My comment revolved around a Symbian update that took months to produce yet brought little tangible benefit to end users, leaving key functions such as the browser and input method to be less than optimal. Yet the fans decried my thought, saying that the update was right on time and the fixes within it were the expected ones. One Nokia employee even suggested I didn’t know the difference between a major update and minor one. Such commentary illustrates the problem that Elop has seen: Nokia may be on time within its own schedule, but that schedule is far too slow to compete in this fast-changing market. His comment on the speed-to-market challenges exemplify this thought:
Symbian is proving to be an increasingly difficult environment in which to develop to meet the continuously expanding consumer requirements, leading to slowness in product development and also creating a disadvantage when we seek to take advantage of new hardware platforms.

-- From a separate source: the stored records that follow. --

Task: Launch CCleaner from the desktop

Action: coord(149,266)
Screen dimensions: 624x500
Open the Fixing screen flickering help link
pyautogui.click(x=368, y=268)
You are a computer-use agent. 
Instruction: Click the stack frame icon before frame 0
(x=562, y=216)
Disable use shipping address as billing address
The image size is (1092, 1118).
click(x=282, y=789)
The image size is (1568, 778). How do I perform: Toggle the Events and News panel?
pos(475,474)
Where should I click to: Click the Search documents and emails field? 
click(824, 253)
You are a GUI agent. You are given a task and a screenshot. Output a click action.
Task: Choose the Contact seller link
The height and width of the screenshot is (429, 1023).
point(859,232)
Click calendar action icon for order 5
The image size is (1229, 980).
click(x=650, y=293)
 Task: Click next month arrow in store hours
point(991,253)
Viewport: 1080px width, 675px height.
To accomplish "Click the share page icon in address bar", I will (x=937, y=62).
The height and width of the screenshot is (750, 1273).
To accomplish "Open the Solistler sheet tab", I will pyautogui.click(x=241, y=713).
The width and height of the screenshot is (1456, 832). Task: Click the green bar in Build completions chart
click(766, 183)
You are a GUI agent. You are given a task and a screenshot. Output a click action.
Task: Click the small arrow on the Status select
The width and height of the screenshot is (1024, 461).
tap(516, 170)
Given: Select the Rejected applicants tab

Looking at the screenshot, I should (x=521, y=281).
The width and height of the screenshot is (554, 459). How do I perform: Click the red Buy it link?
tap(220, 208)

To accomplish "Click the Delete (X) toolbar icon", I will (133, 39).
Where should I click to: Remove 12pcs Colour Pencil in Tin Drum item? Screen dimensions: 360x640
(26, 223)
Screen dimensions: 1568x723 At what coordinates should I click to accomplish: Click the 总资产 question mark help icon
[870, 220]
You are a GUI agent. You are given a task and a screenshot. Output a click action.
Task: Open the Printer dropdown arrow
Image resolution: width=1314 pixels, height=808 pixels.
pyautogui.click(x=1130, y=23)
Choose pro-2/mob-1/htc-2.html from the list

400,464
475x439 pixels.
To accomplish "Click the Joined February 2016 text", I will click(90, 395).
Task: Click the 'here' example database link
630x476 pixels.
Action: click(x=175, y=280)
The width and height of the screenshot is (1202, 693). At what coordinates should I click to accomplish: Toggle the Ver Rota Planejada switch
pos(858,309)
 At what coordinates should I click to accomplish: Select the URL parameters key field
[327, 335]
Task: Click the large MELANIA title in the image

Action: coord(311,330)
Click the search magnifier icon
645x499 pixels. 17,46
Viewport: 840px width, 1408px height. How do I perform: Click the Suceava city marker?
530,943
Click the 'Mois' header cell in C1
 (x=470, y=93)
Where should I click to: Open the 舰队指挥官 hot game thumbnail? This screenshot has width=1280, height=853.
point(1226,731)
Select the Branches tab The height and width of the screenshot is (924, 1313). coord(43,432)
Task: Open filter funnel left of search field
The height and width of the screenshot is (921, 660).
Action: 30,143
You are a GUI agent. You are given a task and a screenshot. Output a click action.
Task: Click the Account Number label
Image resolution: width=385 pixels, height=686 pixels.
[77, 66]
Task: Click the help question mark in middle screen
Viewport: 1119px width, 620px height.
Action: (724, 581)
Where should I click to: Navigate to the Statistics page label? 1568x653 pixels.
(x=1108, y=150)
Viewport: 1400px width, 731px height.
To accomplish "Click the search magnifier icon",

As a result, if we continue like before, we will get further and further behind, while our competitors advance further and further ahead.
How then is Nokia to proceed now that the CEO has taken step one, which is to readily admit to the problem? We’ll likely get a good idea of Nokia’s future path this Friday as Elop is expected to outline his strategy, but a glimpse can already be seen from this tidbit in the memo: “[W]e’re going to have to decide how we either build, catalyse or join an ecosystem.”
Although I suggested last July that Nokia consider Android, the better play now may be to extend the company’s relationship with Microsoft (s msft) and use Windows Phone 7 for the platform and ecosystem. Either approach will diminish Nokia’s independent brand, but what good is such a brand if consumers are more interested in products from other companies? Nokia makes excellent hardware, and Windows Phone 7 is a fresh take on smartphone software, so there’s merit in the partnership.
A year ago, it may have made sense for Nokia to buy Palm, and in turn, the company’s webOS platform. Nokia spent a reported $3.9 billion on research and development in 2010; for $1.3 billion, it could have had webOS and still had $2.6 billion left over. But that window has closed and Microsoft arguably has a stronger ecosystem than HP (s hpq) does for Palm’s platform.
Symbian and MeeGo are still on the table, of course, but even Elop doesn’t seem to instill confidence in either with his memo. For all the effort on MeeGo, he notes that the company is likely to only have one MeeGo device available for sale in 2011. MeeGo may stay, but progress will needs to come faster in order for Elop to consider saving it.
I suspect this Friday will bring several changes: a greater partnership with Microsoft, a large reduction in the number of future Nokia handset models and a timeline for MeeGo to prove its worth. Regardless of the path Elop sets for Nokia going forward, it will clearly be a major deviation from the prior path. And it needs to be. Up to now, each time Nokia faced a setback and modified its strategy, competitors were already two more steps ahead.
With an outsider’s observation combined with the grave realization of how dire Nokia’s current path is, Elop is at least giving the company a fighting chance to compete and grow. Not even the Nokia faithful can argue with that.